_REQUIRED ACTION_
Provide the data again exactly, including every line that follows.

_EXERCISE INPUTS_

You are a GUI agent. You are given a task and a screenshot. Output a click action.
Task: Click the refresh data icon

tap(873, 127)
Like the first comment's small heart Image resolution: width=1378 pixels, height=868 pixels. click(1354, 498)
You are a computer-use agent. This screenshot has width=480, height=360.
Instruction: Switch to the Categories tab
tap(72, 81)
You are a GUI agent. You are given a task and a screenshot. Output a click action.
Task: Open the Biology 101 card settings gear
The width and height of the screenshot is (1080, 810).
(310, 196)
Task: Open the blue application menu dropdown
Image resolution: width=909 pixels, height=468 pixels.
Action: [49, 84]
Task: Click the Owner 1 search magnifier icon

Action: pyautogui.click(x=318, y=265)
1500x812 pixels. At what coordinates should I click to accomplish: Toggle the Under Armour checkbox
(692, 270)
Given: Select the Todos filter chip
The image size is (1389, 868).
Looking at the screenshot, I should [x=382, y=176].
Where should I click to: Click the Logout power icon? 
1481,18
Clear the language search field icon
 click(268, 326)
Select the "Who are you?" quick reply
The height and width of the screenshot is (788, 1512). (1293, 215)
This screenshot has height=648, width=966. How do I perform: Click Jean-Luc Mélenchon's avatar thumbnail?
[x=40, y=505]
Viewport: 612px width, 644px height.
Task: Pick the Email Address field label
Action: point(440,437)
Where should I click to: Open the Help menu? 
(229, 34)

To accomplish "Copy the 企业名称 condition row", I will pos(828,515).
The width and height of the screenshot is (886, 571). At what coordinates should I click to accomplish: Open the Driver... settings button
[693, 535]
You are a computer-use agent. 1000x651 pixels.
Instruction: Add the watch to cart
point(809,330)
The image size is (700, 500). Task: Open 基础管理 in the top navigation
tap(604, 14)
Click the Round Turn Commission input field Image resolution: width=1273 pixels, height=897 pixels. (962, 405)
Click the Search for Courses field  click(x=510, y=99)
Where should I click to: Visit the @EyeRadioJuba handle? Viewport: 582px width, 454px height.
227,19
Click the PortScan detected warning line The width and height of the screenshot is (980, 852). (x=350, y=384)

_RESPONSE TO THE EXERCISE_
You are a GUI agent. You are given a task and a screenshot. Output a click action.
Task: Click the refresh data icon

tap(873, 127)
Like the first comment's small heart Image resolution: width=1378 pixels, height=868 pixels. click(1354, 498)
You are a computer-use agent. This screenshot has width=480, height=360.
Instruction: Switch to the Categories tab
tap(72, 81)
You are a GUI agent. You are given a task and a screenshot. Output a click action.
Task: Open the Biology 101 card settings gear
The width and height of the screenshot is (1080, 810).
(310, 196)
Task: Open the blue application menu dropdown
Image resolution: width=909 pixels, height=468 pixels.
Action: [49, 84]
Task: Click the Owner 1 search magnifier icon

Action: pyautogui.click(x=318, y=265)
1500x812 pixels. At what coordinates should I click to accomplish: Toggle the Under Armour checkbox
(692, 270)
Given: Select the Todos filter chip
The image size is (1389, 868).
Looking at the screenshot, I should [x=382, y=176].
Where should I click to: Click the Logout power icon? 
1481,18
Clear the language search field icon
 click(268, 326)
Select the "Who are you?" quick reply
The height and width of the screenshot is (788, 1512). (1293, 215)
This screenshot has height=648, width=966. How do I perform: Click Jean-Luc Mélenchon's avatar thumbnail?
[x=40, y=505]
Viewport: 612px width, 644px height.
Task: Pick the Email Address field label
Action: point(440,437)
Where should I click to: Open the Help menu? 
(229, 34)

To accomplish "Copy the 企业名称 condition row", I will pos(828,515).
The width and height of the screenshot is (886, 571). At what coordinates should I click to accomplish: Open the Driver... settings button
[693, 535]
You are a computer-use agent. 1000x651 pixels.
Instruction: Add the watch to cart
point(809,330)
The image size is (700, 500). Task: Open 基础管理 in the top navigation
tap(604, 14)
Click the Round Turn Commission input field Image resolution: width=1273 pixels, height=897 pixels. (962, 405)
Click the Search for Courses field  click(x=510, y=99)
Where should I click to: Visit the @EyeRadioJuba handle? Viewport: 582px width, 454px height.
227,19
Click the PortScan detected warning line The width and height of the screenshot is (980, 852). (x=350, y=384)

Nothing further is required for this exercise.